Completion of a CS Sc.B. capstone as described in the CS Concentration Handbook at this link. Usually, this involves taking one of the approved CS capstone courses at this link and registering the capstone with the instructor of the course and with the CS department using the capstone registration form at this link. Depending on the course it may require the completion of an additional project.

For students pursuing honors in APMACS, one of the two required semesters of independent study courses can be used to fulfill the capstone requirement.

Professional Tracks
The requirements for the professional tracks include all those of each of the standard tracks, as well as the following:
Students must complete fulltime professional experiences doing work that is related to their concentration programs, totaling 26 months, whereby each internship must be at least one month in duration in cases where students choose to do more than one internship experience. Such work is normally done at a company, but may also be at a university under the supervision of a faculty member. Internships that take place between the end of the fall and the start of the spring semesters cannot be used to fulfill this requirement.
On completion of each professional experience, the student must write and upload to ASK a reflective essay about the experience, to be approved by the student's concentration advisor, addressing these questions:
 Which courses were put to use in your summer's work? Which topics, in particular, were important?

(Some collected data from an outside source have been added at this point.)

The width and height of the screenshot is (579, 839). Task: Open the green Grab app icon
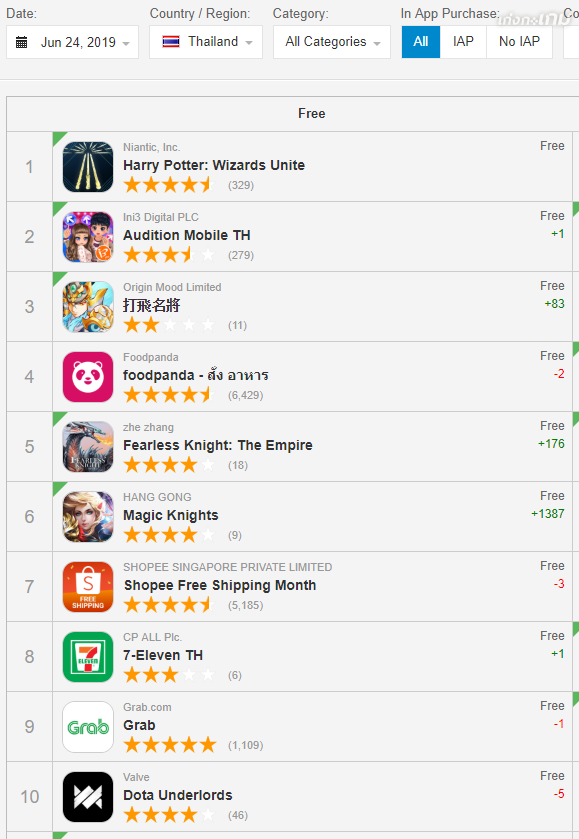coord(88,727)

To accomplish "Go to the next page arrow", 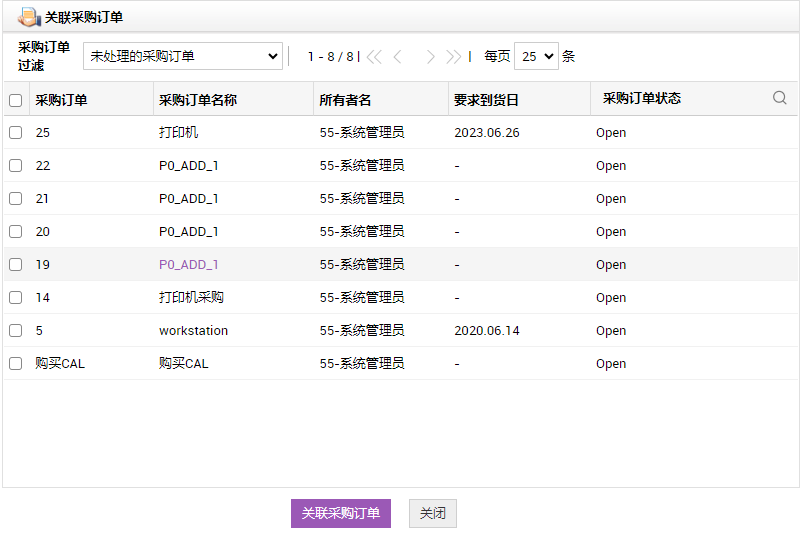I will (x=430, y=57).
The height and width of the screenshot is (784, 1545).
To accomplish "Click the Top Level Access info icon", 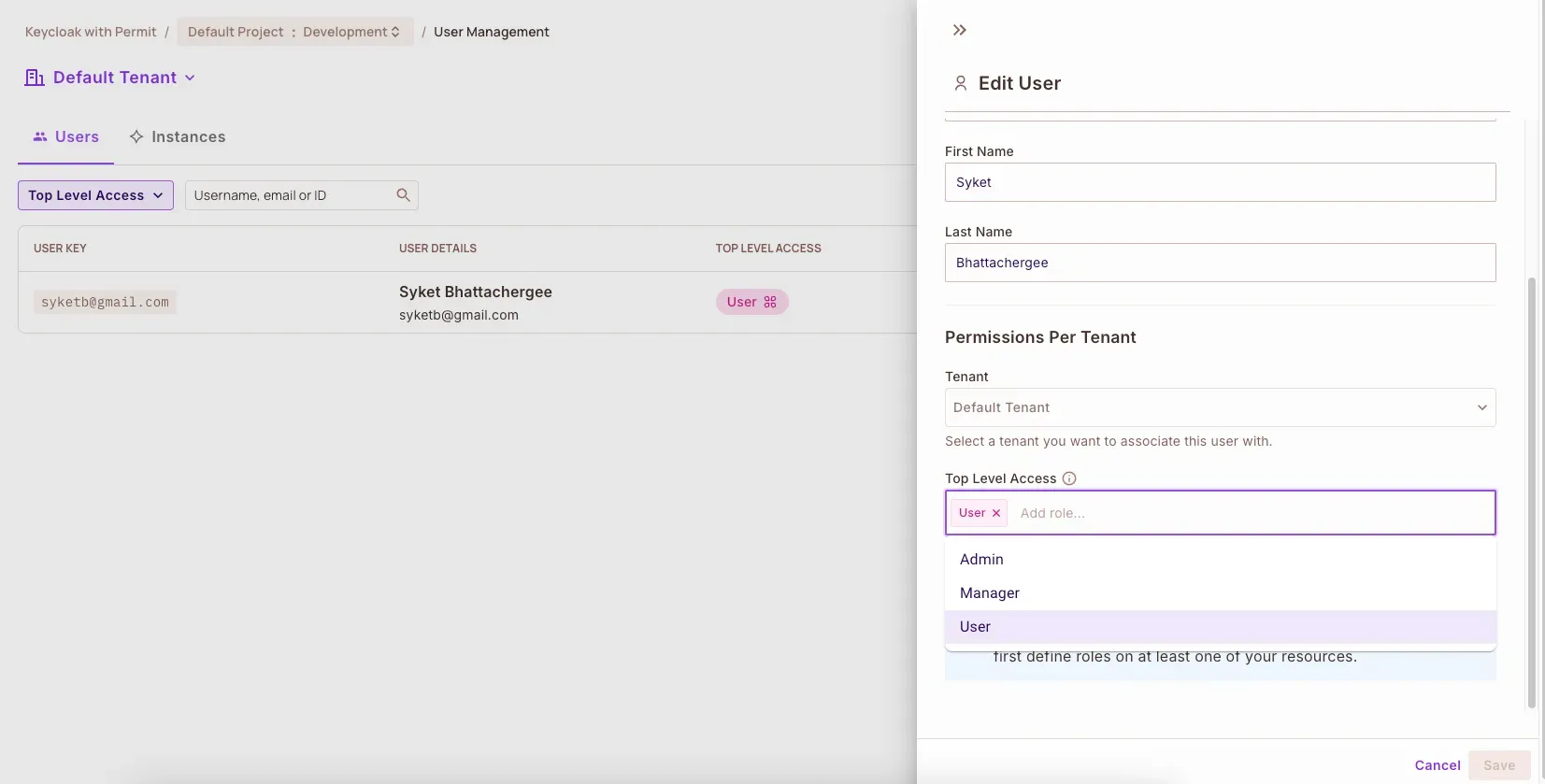I will (1069, 478).
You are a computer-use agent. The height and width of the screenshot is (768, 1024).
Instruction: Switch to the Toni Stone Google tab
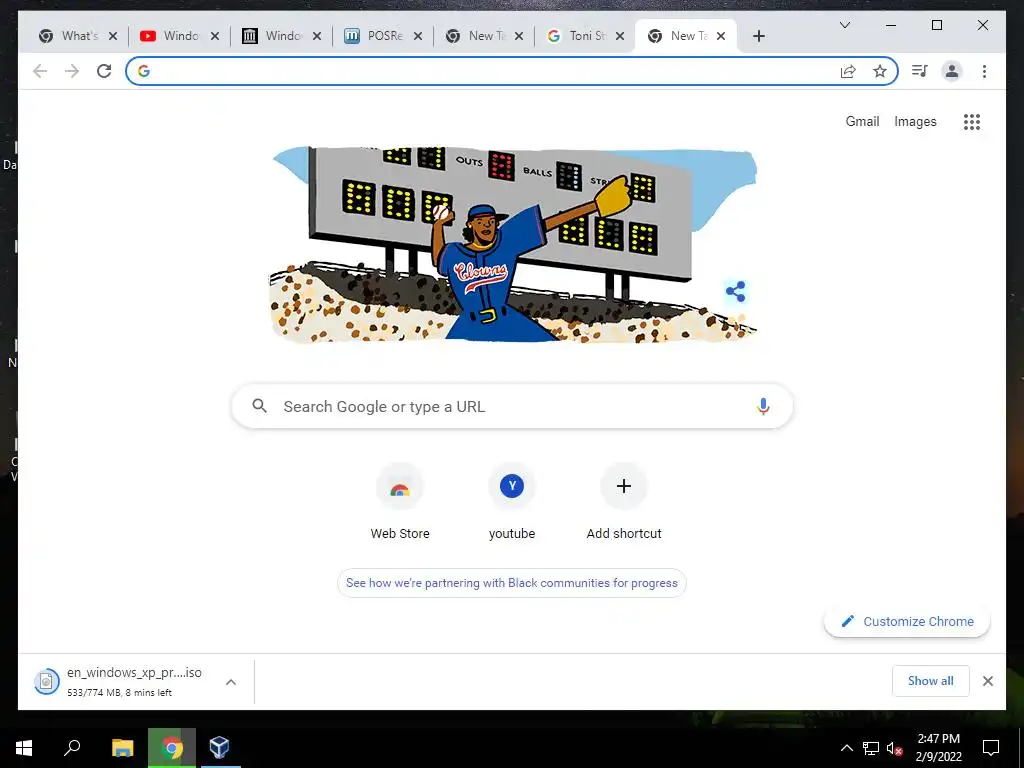(x=585, y=36)
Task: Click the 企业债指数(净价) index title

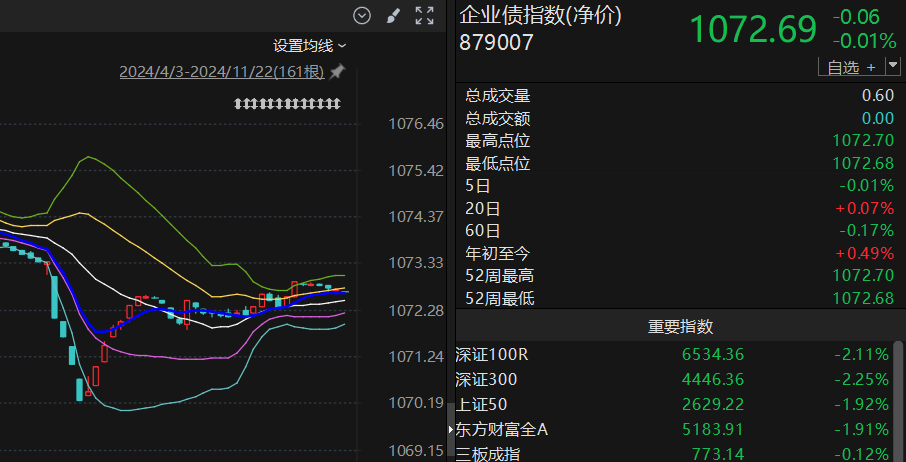Action: click(x=540, y=15)
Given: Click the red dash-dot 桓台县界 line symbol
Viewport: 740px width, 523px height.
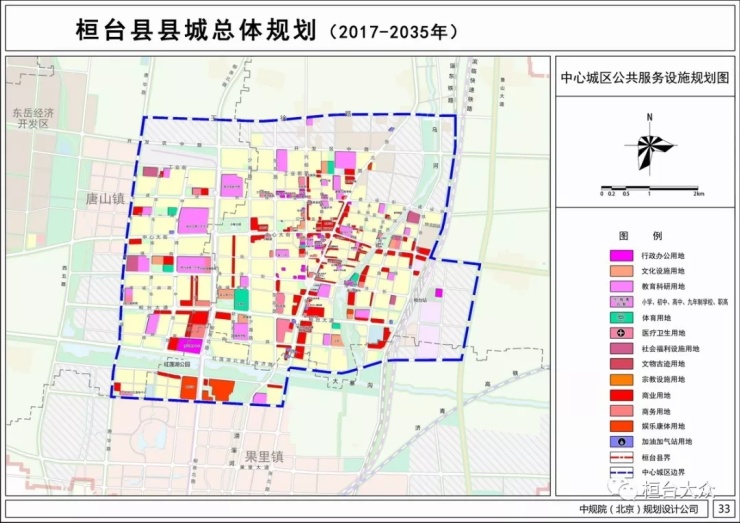Looking at the screenshot, I should point(620,456).
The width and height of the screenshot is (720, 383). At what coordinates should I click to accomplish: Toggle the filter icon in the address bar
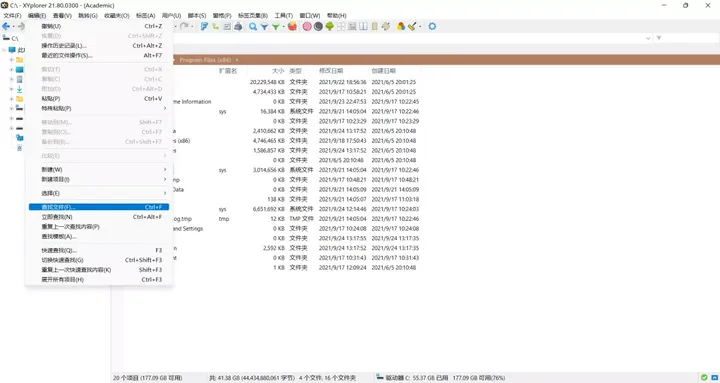659,38
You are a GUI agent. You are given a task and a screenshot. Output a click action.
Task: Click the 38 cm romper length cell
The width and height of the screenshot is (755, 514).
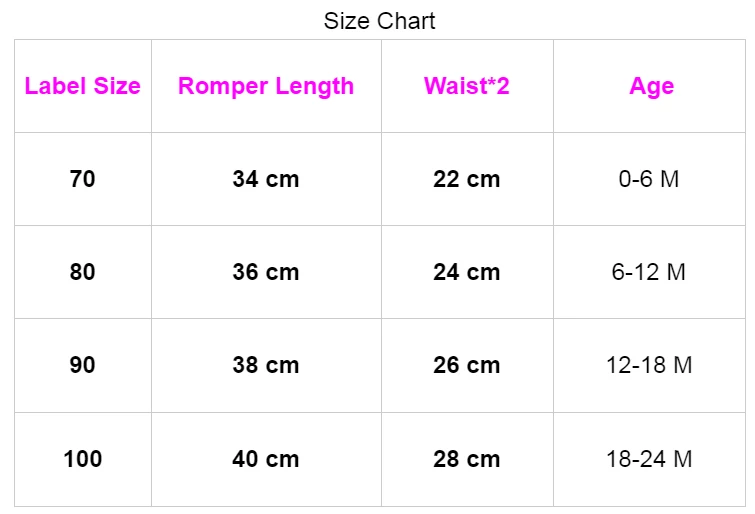[x=266, y=366]
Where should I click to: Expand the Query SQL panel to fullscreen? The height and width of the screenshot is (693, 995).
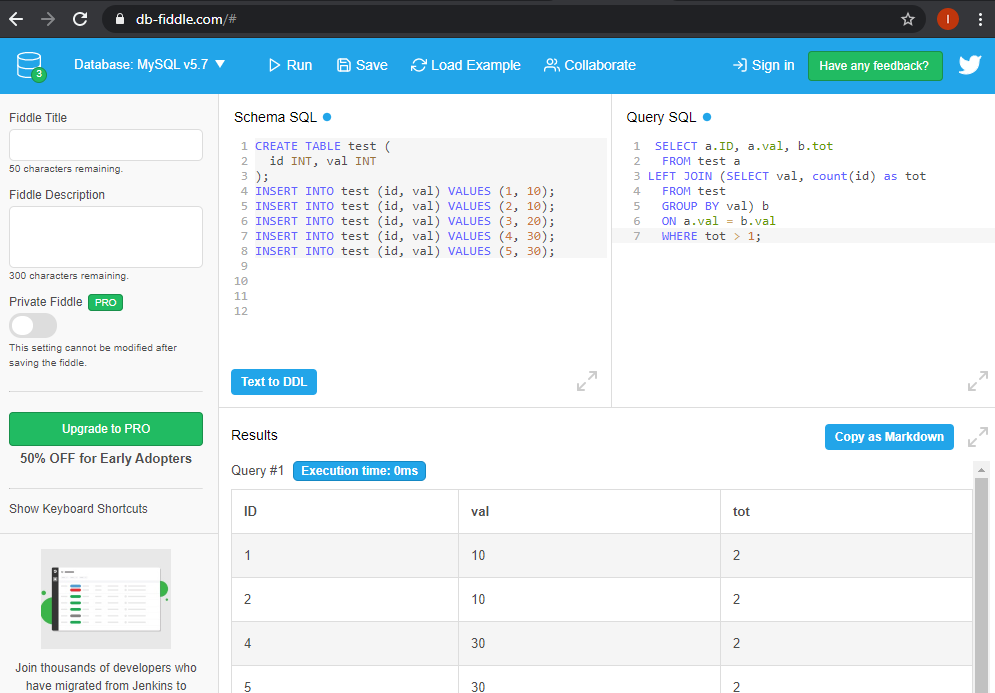pos(977,381)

 In retrospect, which courses should you have taken before embarking on your summer experience? What are the topics from these courses that would have helped you over the summer if you had been more familiar with them?
 Are there topics you should have been familiar with in preparation for your summer experience, but are not taught at Brown? What are these topics?
 What did you learn from the experience that probably could not have been picked up from course work?
 Is the sort of work you did over the summer something you would like to continue doing once you graduate? Explain.
 Would you recommend your summer experience to other Brown students? Explain.
Honors
Concentrators that demonstrate excellence in grades and in undergraduate research can be awarded departmental honors. Honors students with primary advisors in Applied Math should follow the guidelines, requirements, and deadlines for honors as described in the bulletin for Applied Math concentrators and as published on the APMA departmental website. Honors students with primary advisors in Computer Science should follow the guidelines, requirements, and deadlines for honors as described in the bulletin for Computer Science concentrators and as published on the CS departmental website. Students wishing to do honors research with a nonAPMA or CS advisor should contact the Directors of Undergraduate Studies in APMA and CS to discuss options.